REQUIREMENT 1: Copy the entries from the line with "The image size is (1200, 930)." to the line with "click(167, 906)", keeping each line word for word and omitting the pictures.

□ □ □

- Origin: Portugal and Norway
- Genres: Alternative metal
- Years active: 2003–present
- Labels: The End Records V.M.E.
- Members: Daniel Cardoso Kristoffer Rygg

= Head Control System =

Rock/metal band

Head Control System is a cross-national rock/metal band featuring portuguese Daniel Cardoso (ex-Anathema, ex-Sirius and ex-Re:aktor) and Norwegian Kristoffer Rygg (of Ulver and ex-Arcturus and ex-Borknagar). Head Control System is currently part of North-American The End Records' roster along with bands such as Voivod, The Gathering, Sleepytime Gorilla Museum and Ulver. The band's debut album, Murder Nature, was released on April 4, 2006.

==Concept==
===Lyrical===
Initially, the band was named SinDRomE. Its first release was the EP "Severe Damage on Reason and Equilibrium" — the acronym identical to the capital letters of the band logo. While Daniel himself never wrote a single lyric, he did, however, implement his ideas for the EP in collaboration with André Vasconcelos, a friend and writer. Daniel performed and recorded all of the instrumentation for the EP.

□ □ □

REQUIREMENT 2: In the Head Control System article, turn the paragraph beginning "Head Control System is a cross-national" into a short bulleted list that keeps its main facts.

RAW DATA:
□ □ □

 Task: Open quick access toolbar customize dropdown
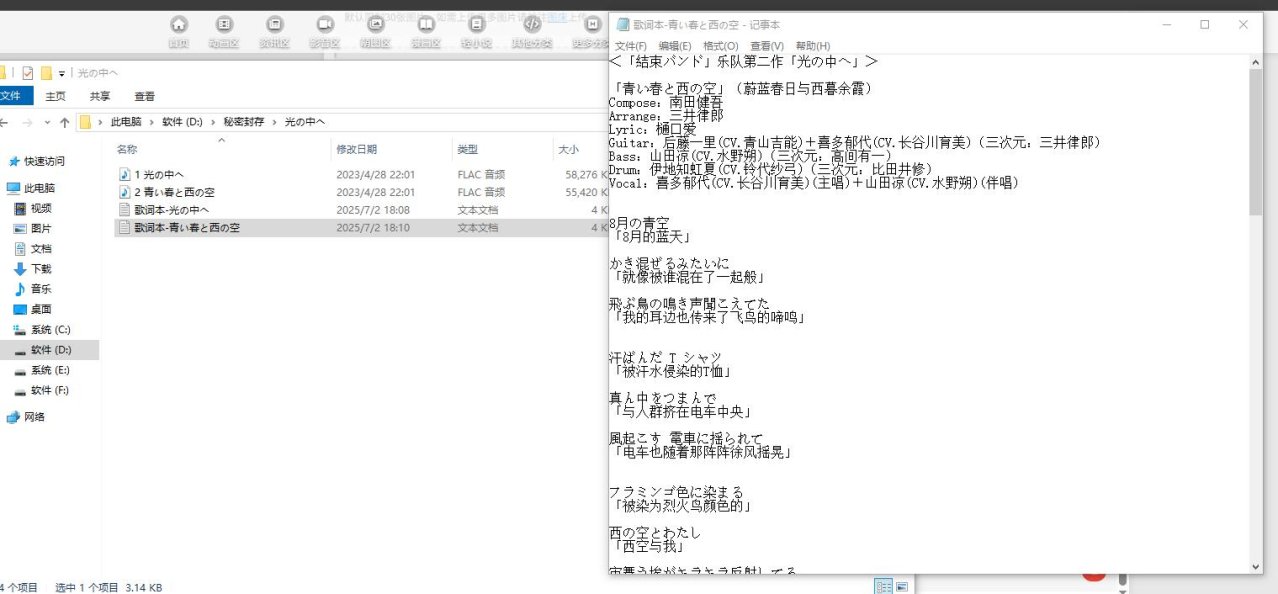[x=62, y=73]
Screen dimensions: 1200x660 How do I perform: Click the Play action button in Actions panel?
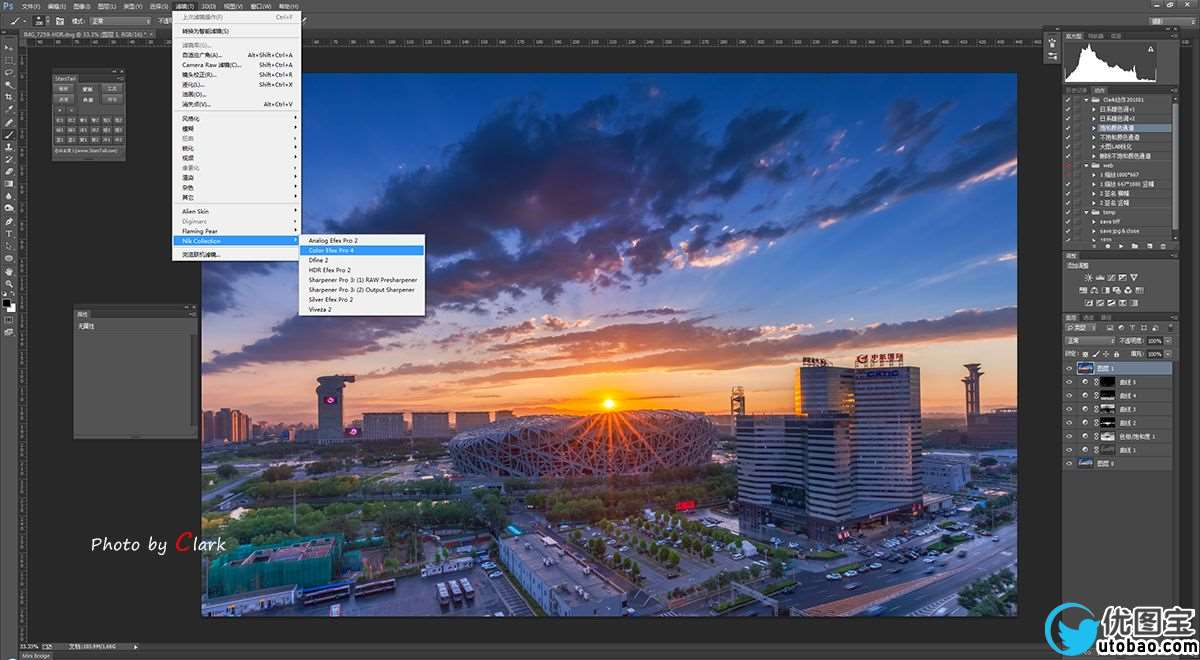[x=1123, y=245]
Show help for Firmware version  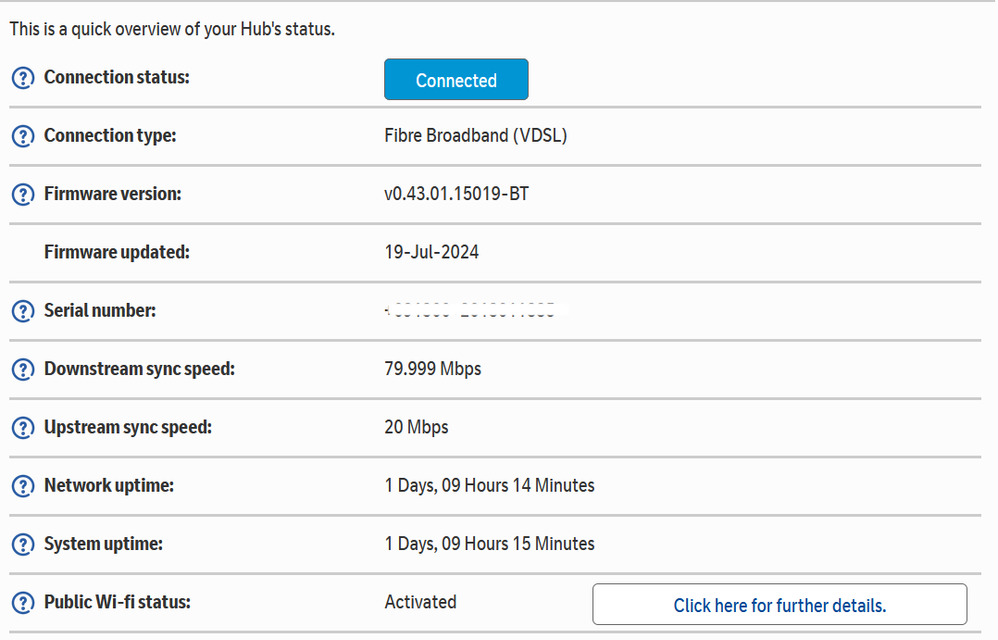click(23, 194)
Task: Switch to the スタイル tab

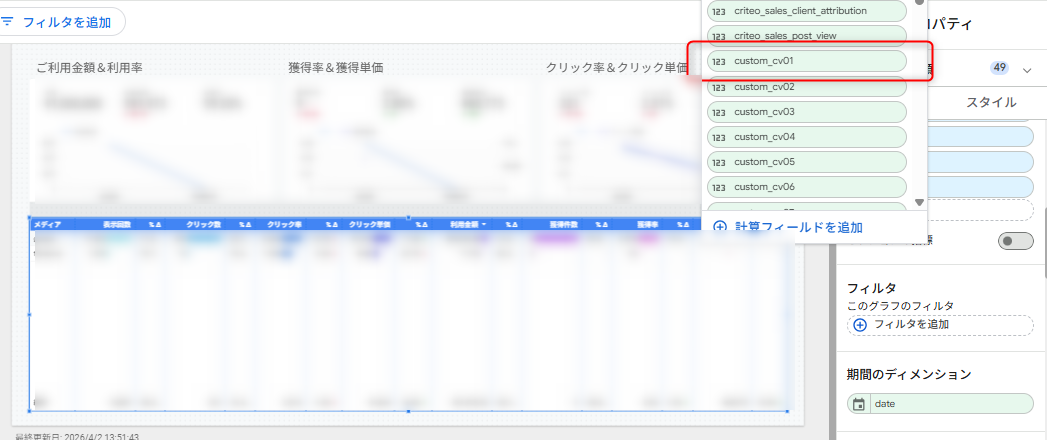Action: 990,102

□ □ □

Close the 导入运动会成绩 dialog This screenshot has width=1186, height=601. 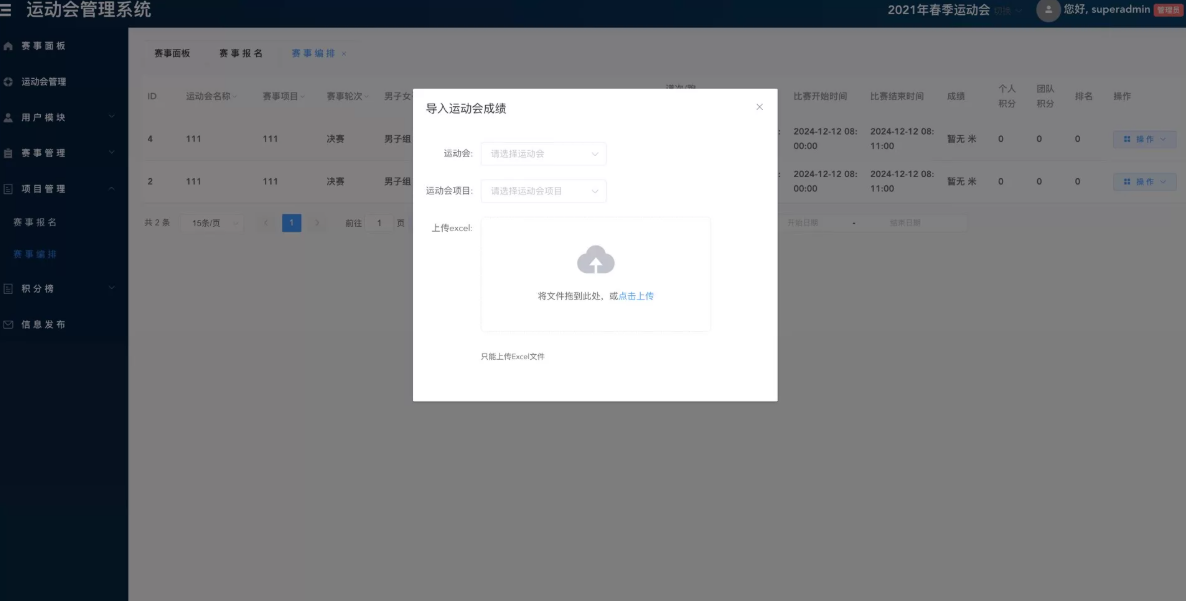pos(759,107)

□ □ □

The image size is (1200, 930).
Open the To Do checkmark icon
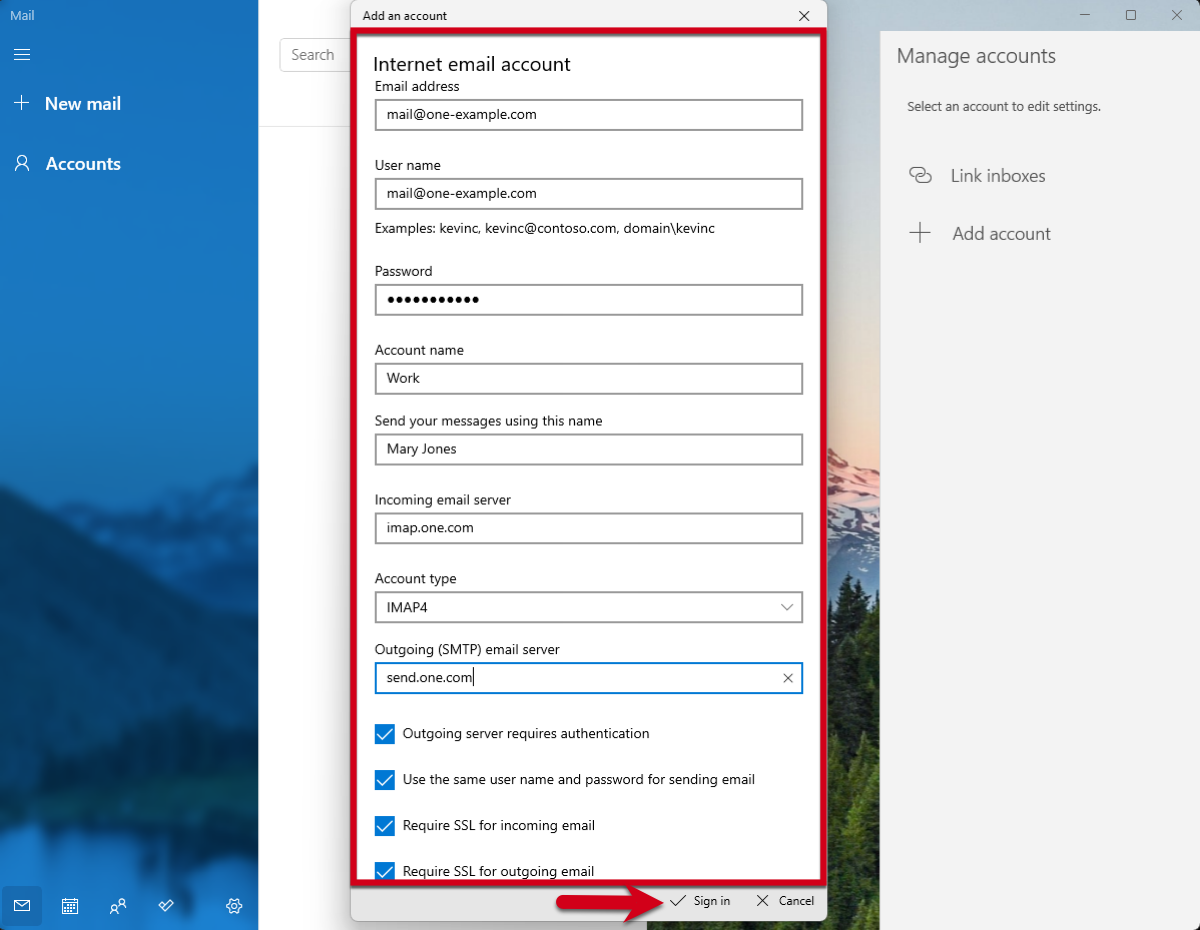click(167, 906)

□ □ □

COMPLETE ANSWER 1:
The image size is (1200, 930).
Open the To Do checkmark icon
click(167, 906)

COMPLETE ANSWER 2:
- Head Control System is a cross-national rock/metal band.
- Members: Portuguese Daniel Cardoso (ex-Anathema, ex-Sirius, ex-Re:aktor) and Norwegian Kristoffer Rygg (of Ulver; ex-Arcturus, ex-Borknagar).
- Label: North American The End Records, whose roster also includes Voivod, The Gathering, Sleepytime Gorilla Museum and Ulver.
- Debut album: Murder Nature, released April 4, 2006.